- **LISTED ENTRIES**
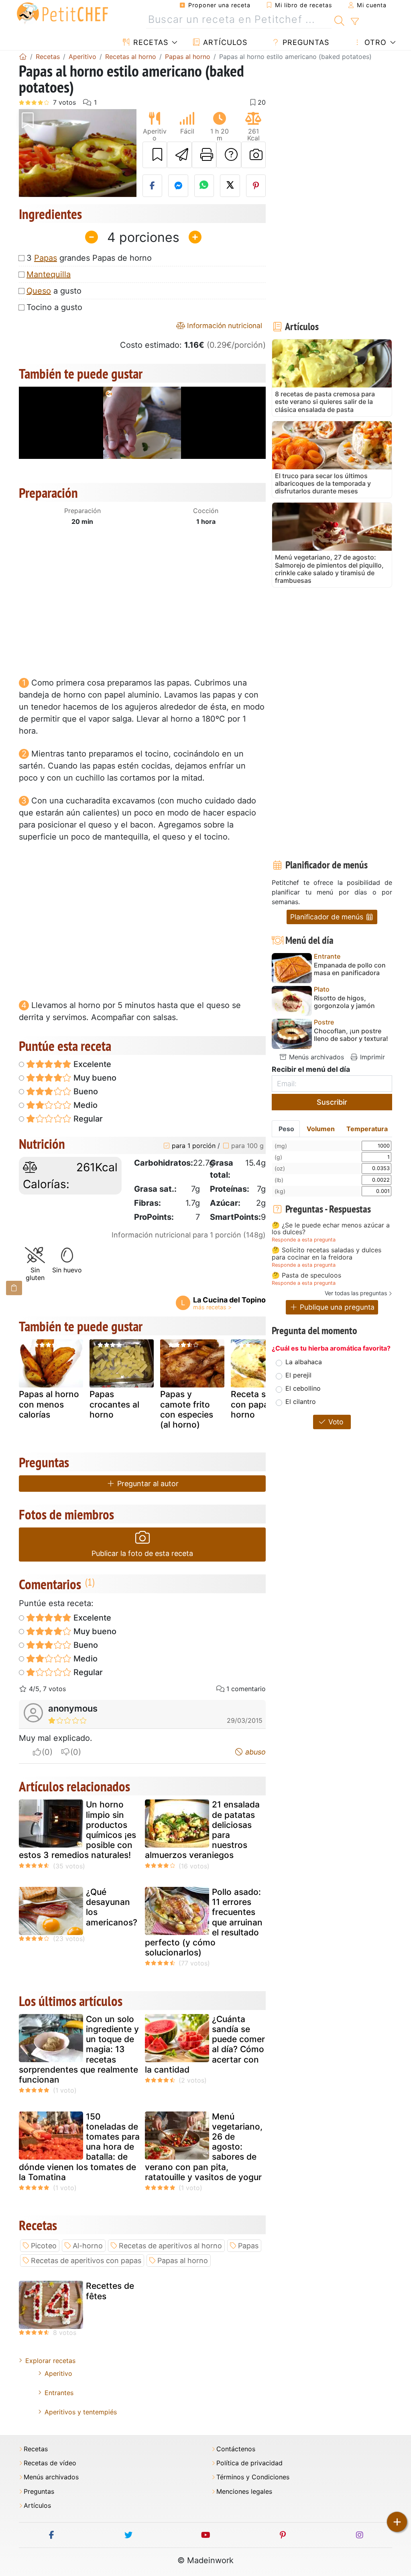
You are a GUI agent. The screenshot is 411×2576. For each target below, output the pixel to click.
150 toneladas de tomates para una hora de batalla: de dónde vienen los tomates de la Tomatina (79, 2147)
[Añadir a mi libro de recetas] (154, 155)
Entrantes (59, 2393)
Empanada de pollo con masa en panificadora (350, 969)
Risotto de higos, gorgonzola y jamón (344, 1002)
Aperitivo (58, 2373)
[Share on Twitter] (230, 185)
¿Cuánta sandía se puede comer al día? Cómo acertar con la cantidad (205, 2044)
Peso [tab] (286, 1129)
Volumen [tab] (321, 1129)
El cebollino (303, 1388)
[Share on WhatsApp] (204, 185)
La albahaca (303, 1362)
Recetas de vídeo (50, 2463)
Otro (374, 42)
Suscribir (332, 1102)
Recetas (149, 42)
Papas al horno (182, 2260)
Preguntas (304, 42)
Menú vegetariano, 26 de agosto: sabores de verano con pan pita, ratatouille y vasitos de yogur (203, 2147)
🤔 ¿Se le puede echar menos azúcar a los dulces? (331, 1229)
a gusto (53, 291)
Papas (45, 258)
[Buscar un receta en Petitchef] (339, 19)
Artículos (224, 42)
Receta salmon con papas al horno (261, 1404)
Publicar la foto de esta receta (142, 1553)
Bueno (84, 1091)
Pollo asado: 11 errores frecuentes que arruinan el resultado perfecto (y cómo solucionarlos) (203, 1922)
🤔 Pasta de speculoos (306, 1275)
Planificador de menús (327, 917)
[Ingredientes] (14, 1288)
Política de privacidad (249, 2463)
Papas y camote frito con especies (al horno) (186, 1409)
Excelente (91, 1064)
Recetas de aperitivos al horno (170, 2245)
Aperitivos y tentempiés (81, 2412)
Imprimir (371, 1057)
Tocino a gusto (54, 307)
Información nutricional (223, 325)
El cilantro (300, 1402)
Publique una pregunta (336, 1307)
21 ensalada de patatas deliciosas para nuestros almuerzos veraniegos (202, 1829)
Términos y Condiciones (252, 2477)
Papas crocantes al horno (114, 1404)
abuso (254, 1752)
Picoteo (44, 2245)
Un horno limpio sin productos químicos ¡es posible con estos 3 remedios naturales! (77, 1829)
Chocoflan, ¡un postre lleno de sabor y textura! (351, 1035)
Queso (38, 291)
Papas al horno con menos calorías (49, 1404)
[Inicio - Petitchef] (23, 57)
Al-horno (88, 2245)
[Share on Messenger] (178, 185)
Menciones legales (244, 2491)
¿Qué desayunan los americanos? (111, 1907)
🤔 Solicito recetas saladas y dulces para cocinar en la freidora (326, 1254)
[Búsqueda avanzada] (354, 21)
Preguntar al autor (147, 1483)
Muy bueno (93, 1078)
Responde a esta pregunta (304, 1240)
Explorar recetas (50, 2361)
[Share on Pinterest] (256, 185)
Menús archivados (315, 1057)
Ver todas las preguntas (356, 1293)
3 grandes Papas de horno (89, 258)
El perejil (298, 1375)
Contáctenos (235, 2449)
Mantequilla (48, 274)
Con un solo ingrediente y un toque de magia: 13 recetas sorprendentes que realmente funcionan (79, 2049)
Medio (84, 1105)
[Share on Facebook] (152, 185)
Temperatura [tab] (367, 1129)
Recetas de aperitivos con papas (86, 2260)
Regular (87, 1119)
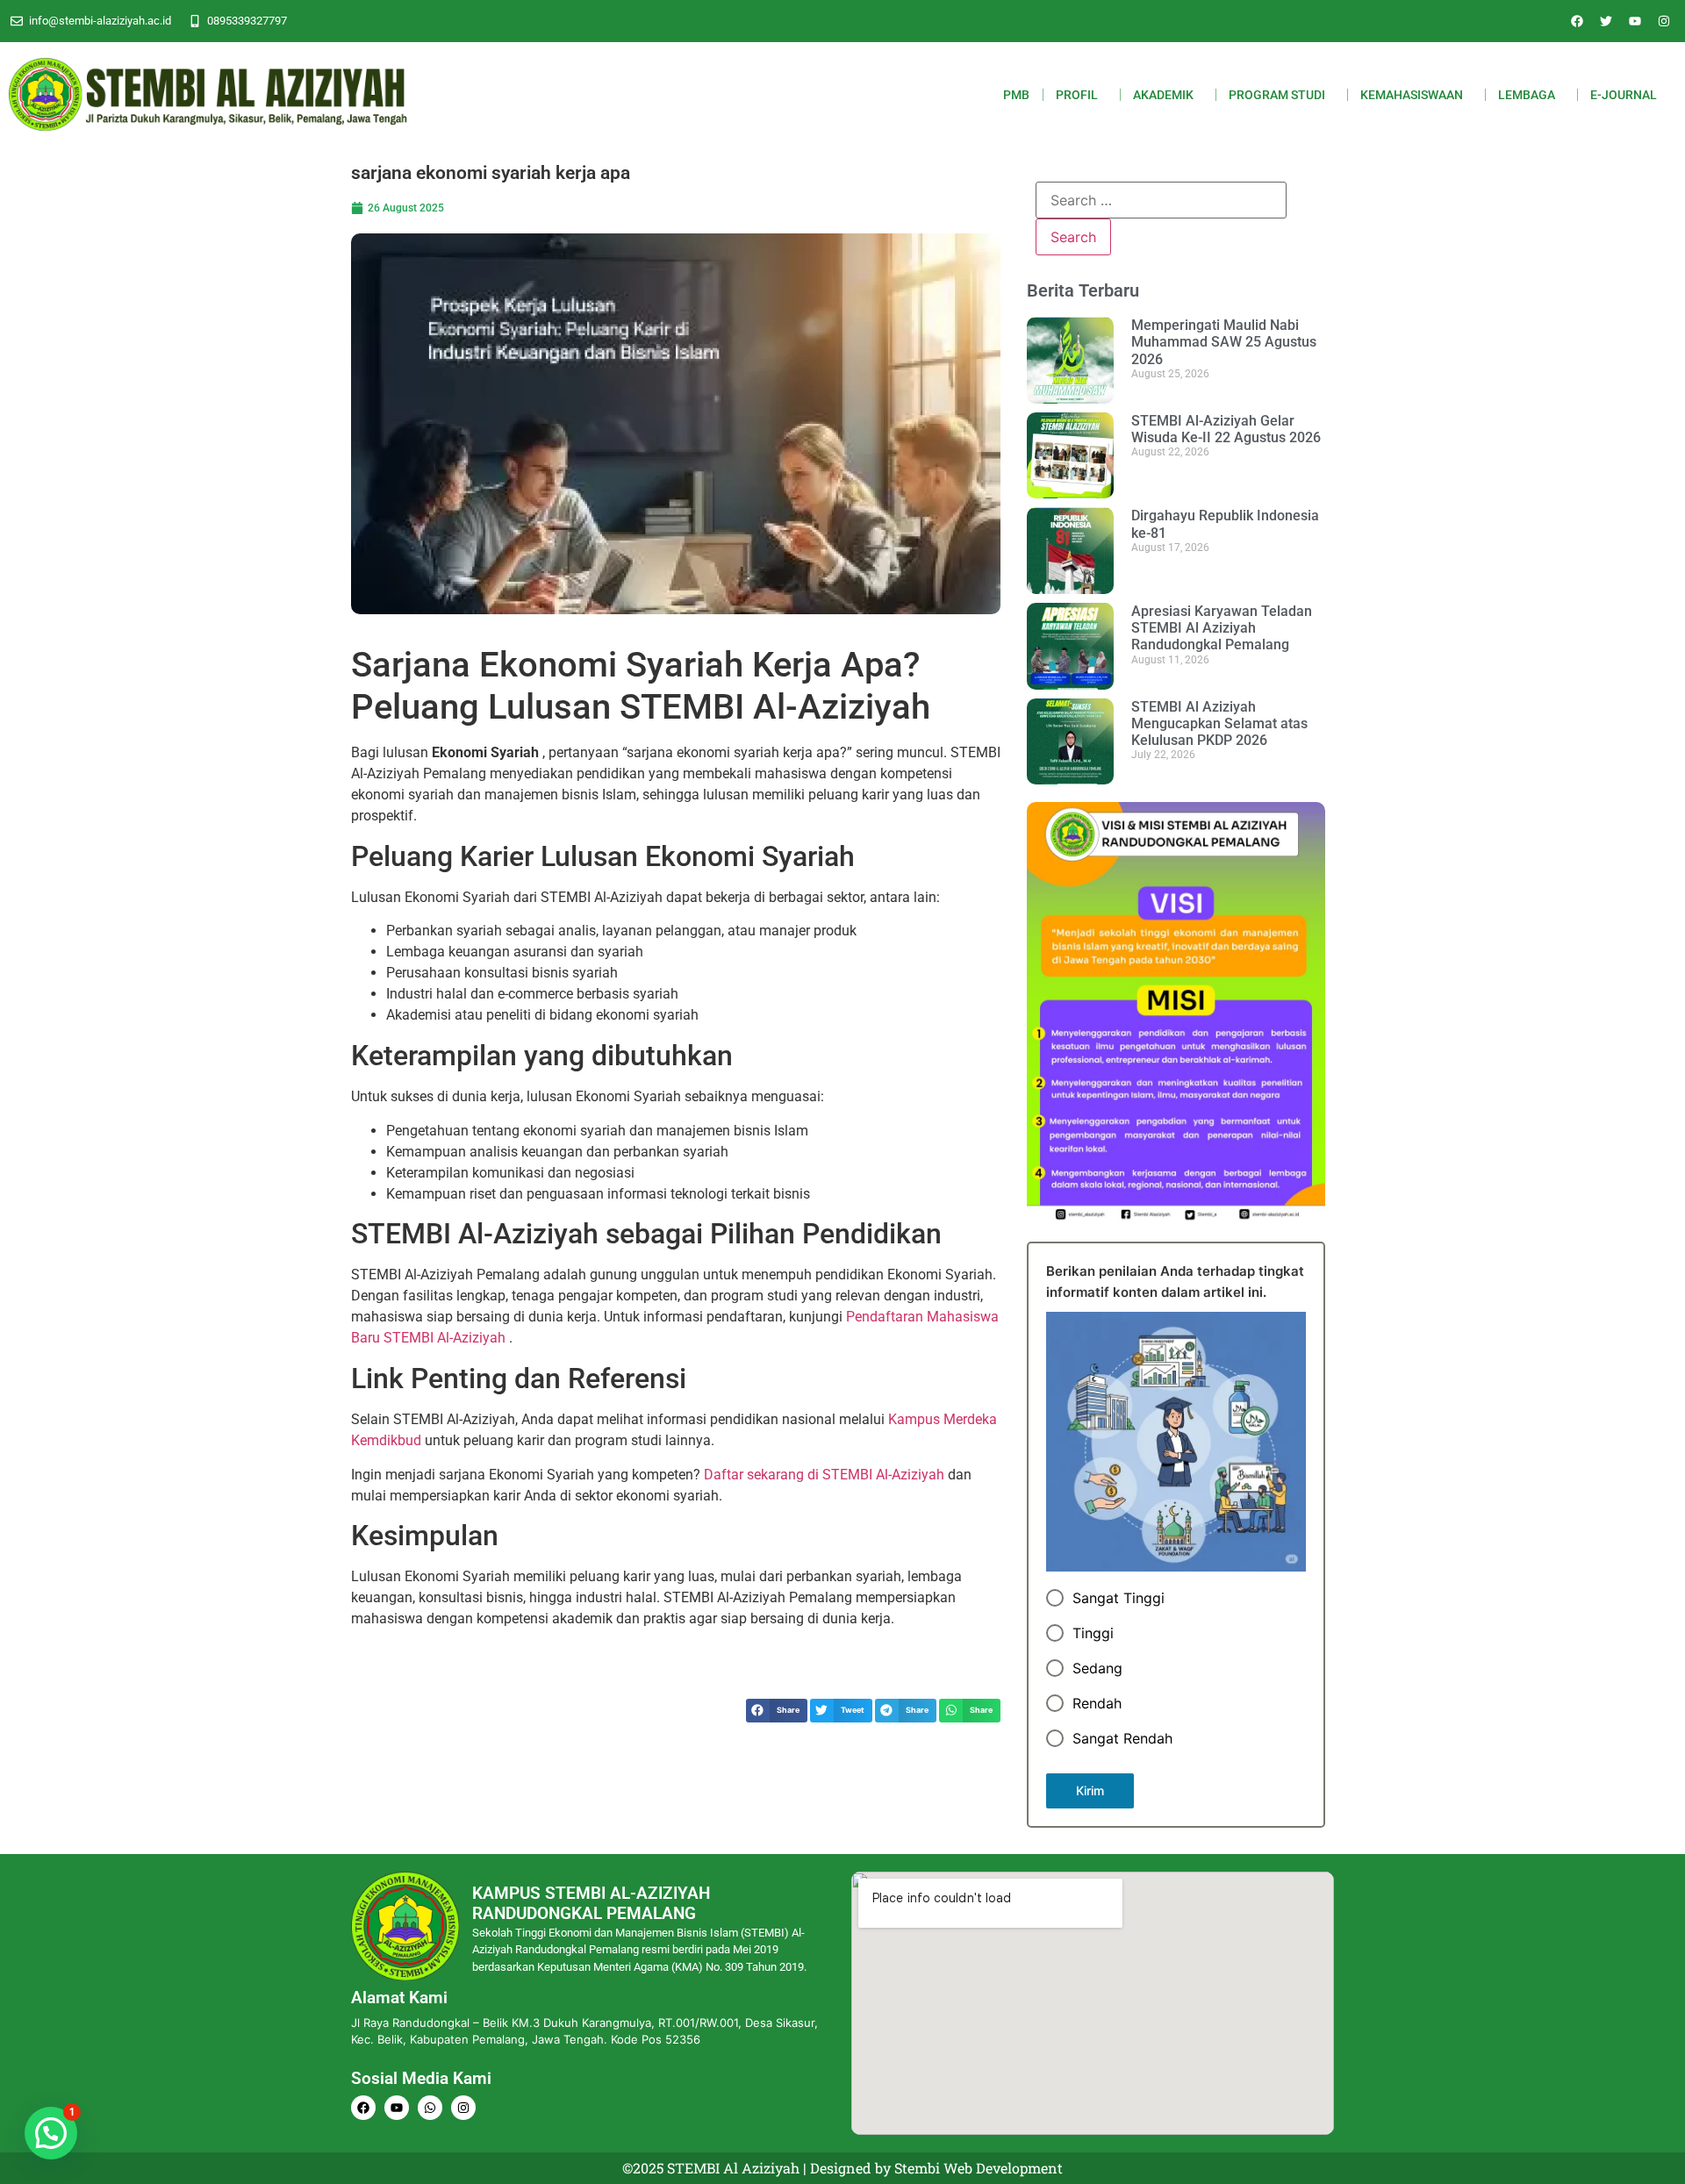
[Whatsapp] (430, 2107)
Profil (1077, 95)
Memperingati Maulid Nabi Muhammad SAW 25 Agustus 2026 (1223, 342)
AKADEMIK (1163, 95)
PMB (1016, 95)
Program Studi (1277, 95)
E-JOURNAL (1623, 95)
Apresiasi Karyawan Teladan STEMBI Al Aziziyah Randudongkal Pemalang (1221, 628)
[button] (776, 1710)
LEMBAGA (1526, 95)
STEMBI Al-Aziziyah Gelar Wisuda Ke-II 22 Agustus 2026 (1226, 429)
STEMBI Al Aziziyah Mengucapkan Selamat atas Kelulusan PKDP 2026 (1219, 723)
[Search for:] (1161, 200)
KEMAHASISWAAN (1411, 95)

- **WORK REQUEST**
How many lines of the material above hold the string "STEMBI"? Reply with the number and nothing else.

- **OUTPUT FOR THIS TASK**
3